Bu özellikleri taşıyanlar ve ahd’lerine vefa göstermeyenler büyük zarara uğrayacaklar. Allah'a verdikleri sözü kuvvetle pekiştirdikten sonra bozanlar, Allah'ın riayet edilmesini emrettiği şeyleri (akrabalık bağlarını) terk edenler ve yeryüzünde fesat çıkaranlar; işte lânet onlar içindir. Ve kötü yurt (cehennem) onlarındır.” (Ra’d 13/25)  

 

Kur’an’da ahdin çeşitleri

Kur’an’da üç türlü ‘ahd’ ile karşılaşıyoruz:

1-Allah ile insanlar arasındaki ahd (ilk sözleşme)

Ne zaman, nerede ve nasıl gerçekleştiğini soylemese de Kur'an'ın haber verdiğine göre Allah (cc) bütün insanlardan bir ahid (söz) almıştır.
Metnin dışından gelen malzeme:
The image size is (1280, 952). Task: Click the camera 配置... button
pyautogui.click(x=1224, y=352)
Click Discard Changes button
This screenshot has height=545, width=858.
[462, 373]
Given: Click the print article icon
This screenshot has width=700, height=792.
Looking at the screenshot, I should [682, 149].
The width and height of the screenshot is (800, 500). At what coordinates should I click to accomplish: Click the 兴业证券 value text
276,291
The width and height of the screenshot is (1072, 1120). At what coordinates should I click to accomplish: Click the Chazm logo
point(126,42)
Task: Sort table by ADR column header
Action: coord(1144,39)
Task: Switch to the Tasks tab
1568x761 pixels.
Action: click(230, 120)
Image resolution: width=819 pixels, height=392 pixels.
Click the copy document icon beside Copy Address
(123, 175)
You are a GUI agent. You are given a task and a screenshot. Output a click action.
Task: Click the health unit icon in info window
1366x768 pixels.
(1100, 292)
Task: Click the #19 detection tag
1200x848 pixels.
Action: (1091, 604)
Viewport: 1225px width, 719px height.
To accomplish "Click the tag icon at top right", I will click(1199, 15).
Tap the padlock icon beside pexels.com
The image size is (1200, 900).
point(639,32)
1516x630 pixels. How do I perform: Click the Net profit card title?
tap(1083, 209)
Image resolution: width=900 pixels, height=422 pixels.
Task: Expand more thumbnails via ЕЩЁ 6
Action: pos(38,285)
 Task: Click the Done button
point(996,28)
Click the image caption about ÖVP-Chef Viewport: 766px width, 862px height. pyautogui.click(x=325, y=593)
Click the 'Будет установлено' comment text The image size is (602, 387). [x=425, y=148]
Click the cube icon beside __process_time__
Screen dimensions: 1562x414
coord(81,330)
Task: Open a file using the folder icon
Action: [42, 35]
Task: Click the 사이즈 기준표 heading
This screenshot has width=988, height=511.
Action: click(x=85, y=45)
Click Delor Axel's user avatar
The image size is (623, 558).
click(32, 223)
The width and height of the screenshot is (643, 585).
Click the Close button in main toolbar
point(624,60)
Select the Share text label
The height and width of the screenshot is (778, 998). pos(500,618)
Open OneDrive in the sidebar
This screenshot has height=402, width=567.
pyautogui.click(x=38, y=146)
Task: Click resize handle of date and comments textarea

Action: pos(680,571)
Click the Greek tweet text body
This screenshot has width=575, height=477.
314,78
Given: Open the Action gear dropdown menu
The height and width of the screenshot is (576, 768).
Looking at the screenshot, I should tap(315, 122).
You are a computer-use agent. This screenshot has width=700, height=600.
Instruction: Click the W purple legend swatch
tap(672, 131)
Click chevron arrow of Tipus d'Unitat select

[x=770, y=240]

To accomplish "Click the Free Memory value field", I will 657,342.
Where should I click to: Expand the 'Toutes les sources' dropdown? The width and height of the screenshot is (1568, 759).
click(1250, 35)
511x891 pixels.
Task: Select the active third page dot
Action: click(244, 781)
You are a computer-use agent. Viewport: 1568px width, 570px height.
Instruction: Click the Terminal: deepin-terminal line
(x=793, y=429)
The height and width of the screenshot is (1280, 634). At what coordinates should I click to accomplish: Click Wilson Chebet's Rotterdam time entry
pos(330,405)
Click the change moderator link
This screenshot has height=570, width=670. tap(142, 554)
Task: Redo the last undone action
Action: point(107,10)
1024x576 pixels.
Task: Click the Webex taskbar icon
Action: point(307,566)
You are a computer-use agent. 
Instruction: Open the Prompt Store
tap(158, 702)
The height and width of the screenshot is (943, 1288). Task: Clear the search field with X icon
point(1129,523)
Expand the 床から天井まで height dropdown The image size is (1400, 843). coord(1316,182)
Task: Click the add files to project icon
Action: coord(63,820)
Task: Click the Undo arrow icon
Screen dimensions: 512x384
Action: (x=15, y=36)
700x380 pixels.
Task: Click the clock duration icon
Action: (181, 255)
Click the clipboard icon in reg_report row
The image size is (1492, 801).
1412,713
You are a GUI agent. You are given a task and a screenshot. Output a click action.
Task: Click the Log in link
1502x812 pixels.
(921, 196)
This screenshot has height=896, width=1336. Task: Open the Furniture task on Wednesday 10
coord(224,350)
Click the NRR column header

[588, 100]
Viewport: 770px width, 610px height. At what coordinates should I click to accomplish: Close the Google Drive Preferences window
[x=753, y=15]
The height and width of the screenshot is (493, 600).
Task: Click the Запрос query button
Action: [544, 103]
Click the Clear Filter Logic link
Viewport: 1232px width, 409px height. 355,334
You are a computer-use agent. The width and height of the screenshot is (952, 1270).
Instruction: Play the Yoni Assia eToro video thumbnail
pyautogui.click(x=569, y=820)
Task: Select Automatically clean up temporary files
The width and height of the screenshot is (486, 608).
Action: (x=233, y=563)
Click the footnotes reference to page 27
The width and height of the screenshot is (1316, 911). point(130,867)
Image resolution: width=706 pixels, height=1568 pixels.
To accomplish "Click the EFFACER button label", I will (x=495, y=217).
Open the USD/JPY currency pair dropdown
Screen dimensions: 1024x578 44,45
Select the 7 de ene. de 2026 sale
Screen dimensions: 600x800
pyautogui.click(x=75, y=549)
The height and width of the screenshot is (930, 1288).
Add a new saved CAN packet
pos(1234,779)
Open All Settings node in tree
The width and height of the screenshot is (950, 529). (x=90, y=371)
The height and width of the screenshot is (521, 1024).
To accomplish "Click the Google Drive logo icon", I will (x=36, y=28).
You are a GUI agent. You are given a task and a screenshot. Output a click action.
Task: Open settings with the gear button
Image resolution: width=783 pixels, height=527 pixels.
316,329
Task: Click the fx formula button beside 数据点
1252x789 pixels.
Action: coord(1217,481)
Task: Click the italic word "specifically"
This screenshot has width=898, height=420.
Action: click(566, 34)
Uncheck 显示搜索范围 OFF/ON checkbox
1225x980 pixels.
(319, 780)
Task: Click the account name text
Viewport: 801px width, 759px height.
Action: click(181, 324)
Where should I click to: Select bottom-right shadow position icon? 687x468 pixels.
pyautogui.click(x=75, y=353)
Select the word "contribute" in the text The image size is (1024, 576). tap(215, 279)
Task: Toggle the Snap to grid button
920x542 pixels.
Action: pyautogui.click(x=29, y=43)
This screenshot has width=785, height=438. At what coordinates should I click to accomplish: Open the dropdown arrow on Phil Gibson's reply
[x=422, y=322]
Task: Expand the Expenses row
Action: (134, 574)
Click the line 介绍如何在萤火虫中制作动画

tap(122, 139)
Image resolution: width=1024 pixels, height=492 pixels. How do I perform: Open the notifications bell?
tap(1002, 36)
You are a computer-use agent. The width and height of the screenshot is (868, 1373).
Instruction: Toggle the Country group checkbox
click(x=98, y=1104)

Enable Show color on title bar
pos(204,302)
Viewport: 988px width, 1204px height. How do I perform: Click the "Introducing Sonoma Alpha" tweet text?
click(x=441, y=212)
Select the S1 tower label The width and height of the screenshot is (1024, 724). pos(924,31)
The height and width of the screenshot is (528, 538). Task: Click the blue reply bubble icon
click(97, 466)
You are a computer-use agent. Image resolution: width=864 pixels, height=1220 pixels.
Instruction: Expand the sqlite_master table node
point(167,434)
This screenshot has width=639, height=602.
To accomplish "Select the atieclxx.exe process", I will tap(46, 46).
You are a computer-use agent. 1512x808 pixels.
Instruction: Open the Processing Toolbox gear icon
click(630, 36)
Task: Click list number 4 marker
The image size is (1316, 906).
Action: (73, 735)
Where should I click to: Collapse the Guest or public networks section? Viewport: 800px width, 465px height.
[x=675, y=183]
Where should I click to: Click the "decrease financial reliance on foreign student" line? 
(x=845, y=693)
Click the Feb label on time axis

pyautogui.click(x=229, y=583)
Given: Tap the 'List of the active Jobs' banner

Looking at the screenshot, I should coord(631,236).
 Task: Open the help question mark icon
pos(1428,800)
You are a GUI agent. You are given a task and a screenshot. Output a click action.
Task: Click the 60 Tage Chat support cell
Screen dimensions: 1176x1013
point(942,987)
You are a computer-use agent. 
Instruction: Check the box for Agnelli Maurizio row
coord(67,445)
Hani Rabbin, Âdemoğullarının sırtlarından zürriyetlerini (soylarını) almış ve onları kendi nefislerine karşı şahidler kılmıştı: ‘Ben sizin Rabbiniz değil miyim?’ (demişti de) onlar: ‘Evet (Rabbimizsin), şahid olduk’ demişlerdi. (Bu), Kıyamet günü: ‘Biz bundan habersizdik’ dememeniz içindir.

Yahut ‘(ne yapalım) daha önce babalarımız (Allah’a) ortak koştu, biz de onlardan sonra gelen bir nesil olduğumuz (için öyle) yaptık. (Gerçekleri) iptal edenlerin yüzünden bizi helâk mı ediyorsun?’ demeyesiniz diye (sizin Rabbiniz olduğum hakkında sizleri şahit tutmuştum)” (A’raf 7/172-173)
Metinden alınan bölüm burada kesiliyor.